RAHMÂN’A ADANMIŞ SESSİZLİK:
HZ. MERYEM’İN SESSİZLİĞİNE GİDEN YOL
Doç. Dr. Abdurrahim KAPLAN
1. Hz. Meryem’in Kur’ân’daki Konumu ve Seçilmişliği
Hz. Meryem, Kur’ân-ı Kerîm’de adı açıkça anılan tek kadındır. Onun ismi otuz dört kez doğrudan, bir kez de zamirle birlikte zikredilmiştir. Bu tekrarlar yalnızca bir şahsın adı değil, aynı zamanda ilahî bir vurgunun, örneklik misyonunun göstergesidir. Kur’ân ve hadislerde en fazla övgüye mazhar olmuş kadınların başında gelen Hz. Meryem; iffet, takvâ, ismet, sabır ve teslimiyet gibi birçok üstün erdemi kendinde toplamış seçkin bir şahsiyettir. Ona atfedilen “Betûl” sıfatı, onun dünyadan yüz çevirip Allah’a yönelişini, manevî saflığını ve dünyevî kirlerden korunmuşluğunu ifade eder.
Kelâm âlimlerinden Ebü’l-Hasan el-Eş’arî, kadınlardan da peygamber
gelebileceği görüşünü savunmuş ve Hz. Meryem’i peygamber olduğunu düşündüğü
altı kadından biri olarak zikretmiştir. Her ne kadar bu görüş ümmetin çoğunluğu
tarafından kabul görmese de Hz. Meryem’in vahye muhatap olduğu gerçeği onun
sıradan biri olmadığını açıkça ortaya koyar. Hz. Meryem tüm kadınlardan üstün
kılınmıştır. Allah onu tertemiz seçmiş ve cennetlikler arasına almıştır.
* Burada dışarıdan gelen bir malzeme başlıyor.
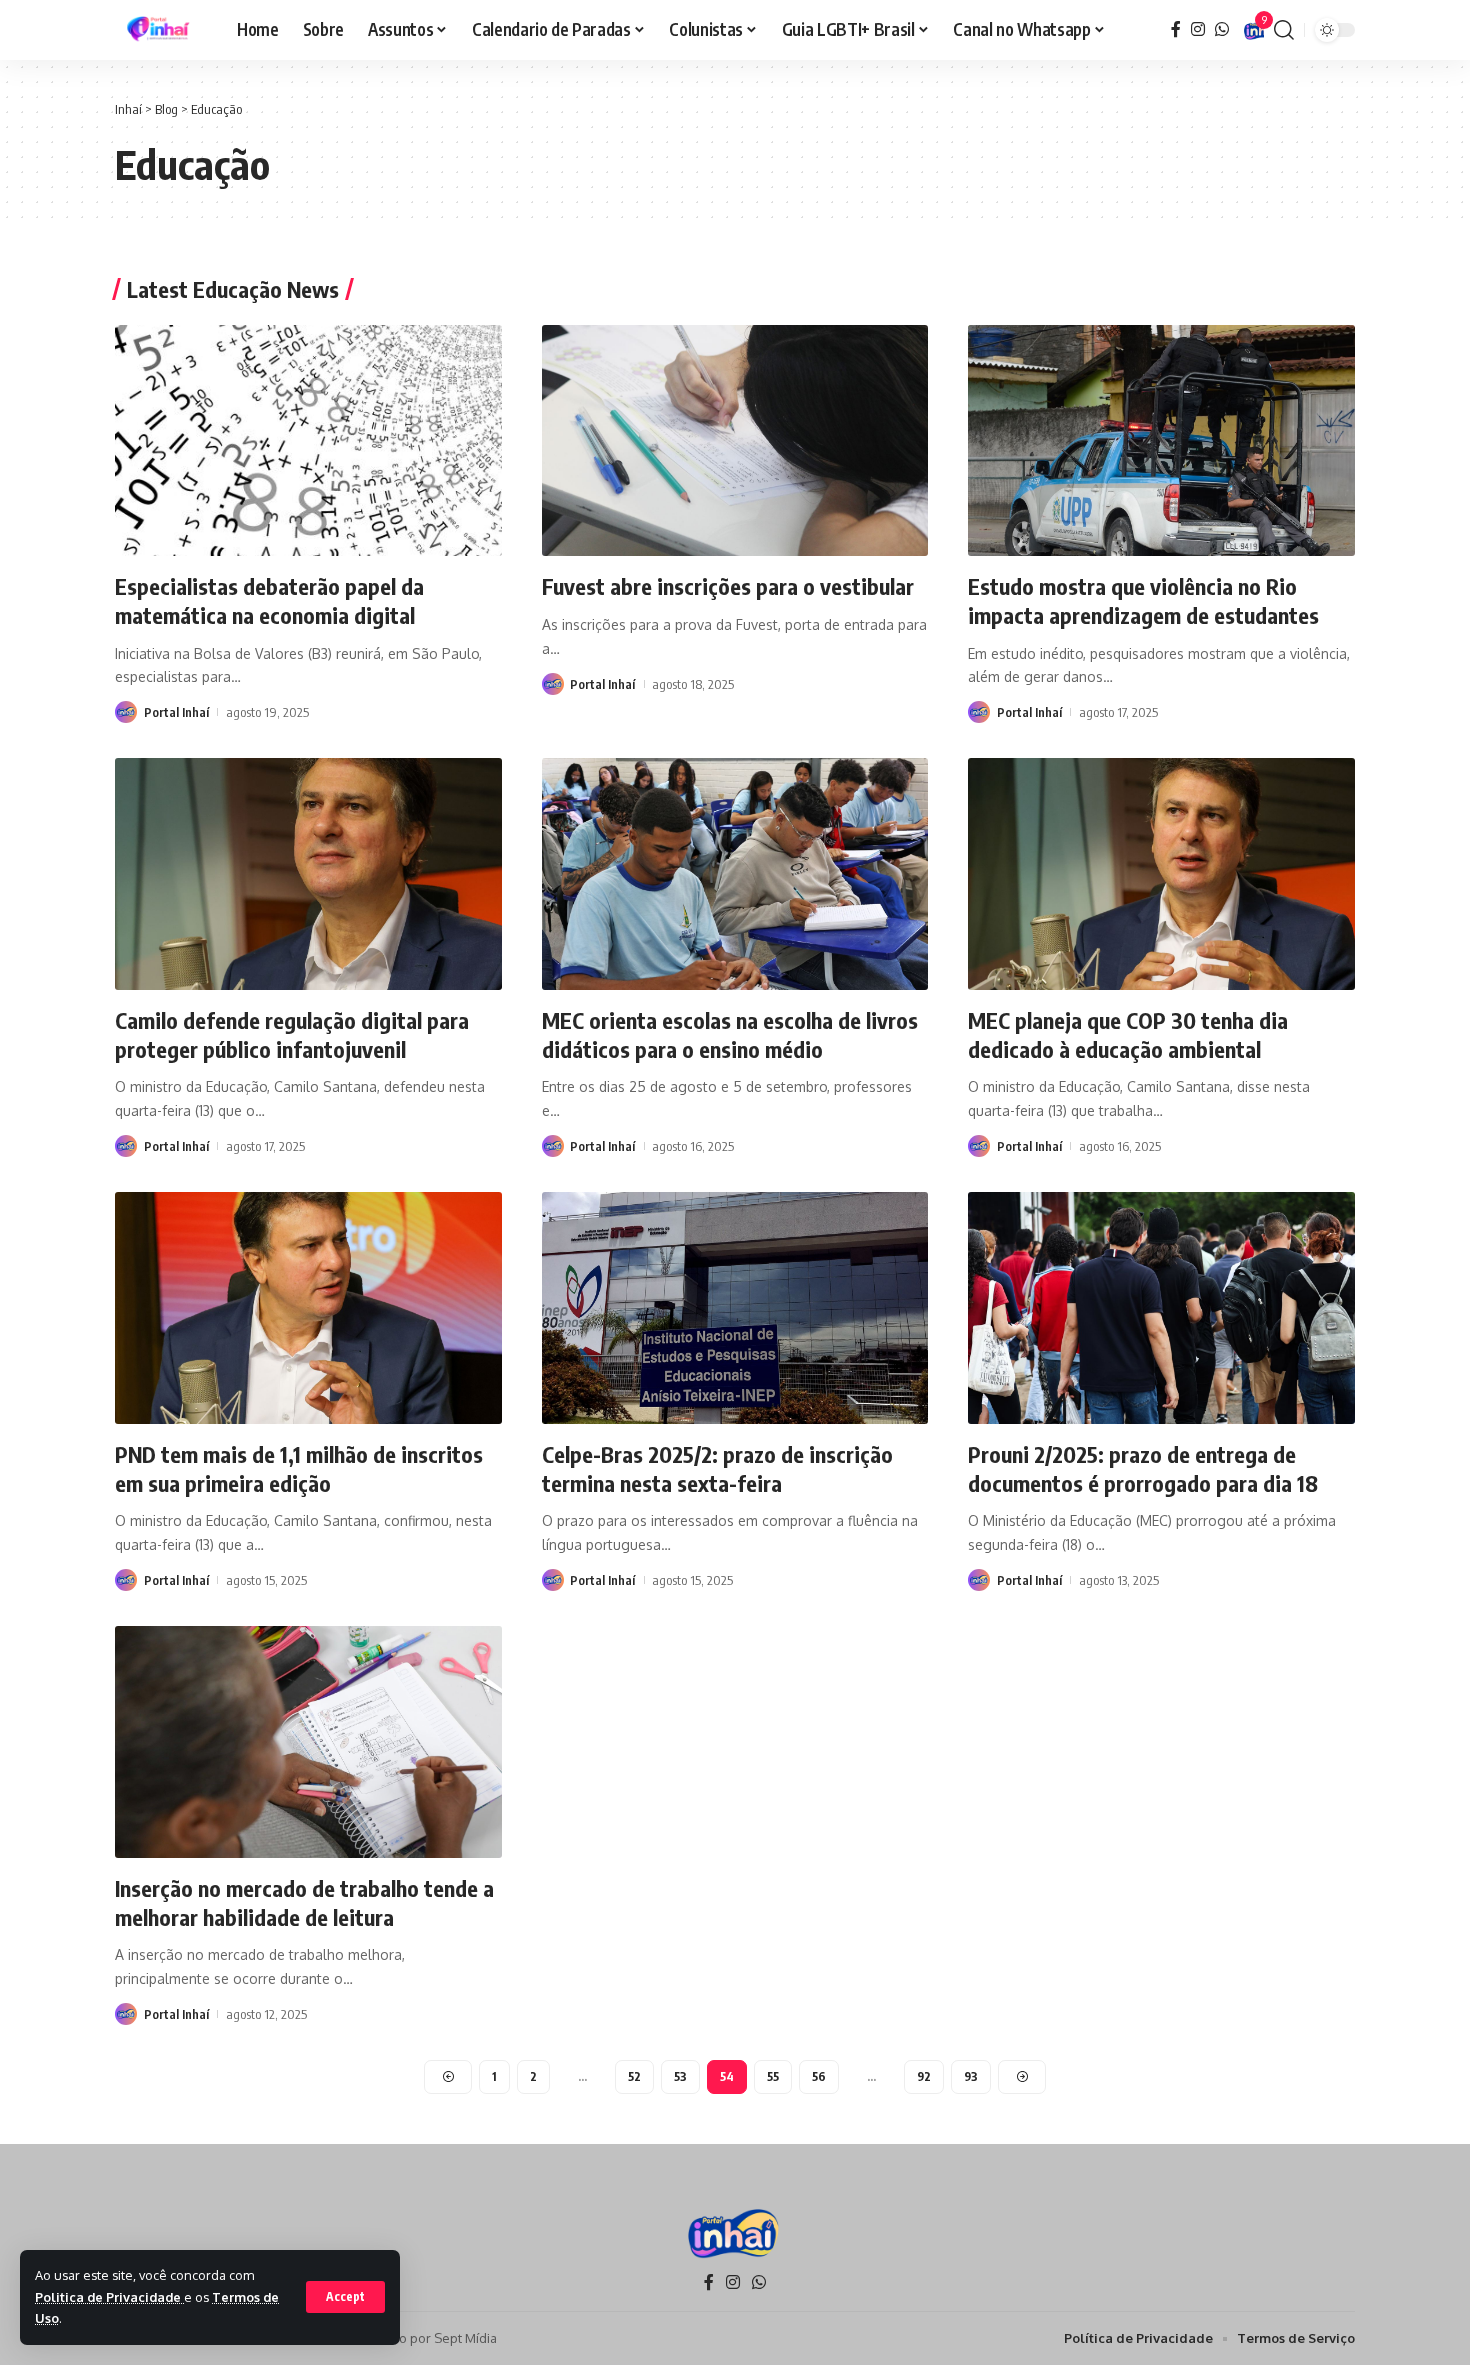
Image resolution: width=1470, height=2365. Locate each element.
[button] (345, 2297)
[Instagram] (1198, 29)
Nitekim tefsir kaynaklarında Peygamber Efendimiz’in (s.a.v.) şöyle buyurduğu
rivayet edilmiştir: “Cennet kadınlarının en hayırlısı Huveylid’in kızı
Hatice’dir. Yine cennet kadınlarının en hayırlısı İmran kızı Meryem’dir.” Kur’ân’daki
ifadeler, Hz. Meryem’in sıradan bir anne ya da Allah’a bağlı bir kadın değil, ilahî
planın taşıyıcısı olan özel bir kul olduğunu ortaya koyar. Âl-i İmrân 42. ayet
bu durumu açıkça bildirir: “Ey Meryem! Allah seni seçti, seni tertemiz kıldı ve
seni bütün dünya kadınlarına üstün kıldı.” Bu öyle bir seçilmedir ki “seçilme”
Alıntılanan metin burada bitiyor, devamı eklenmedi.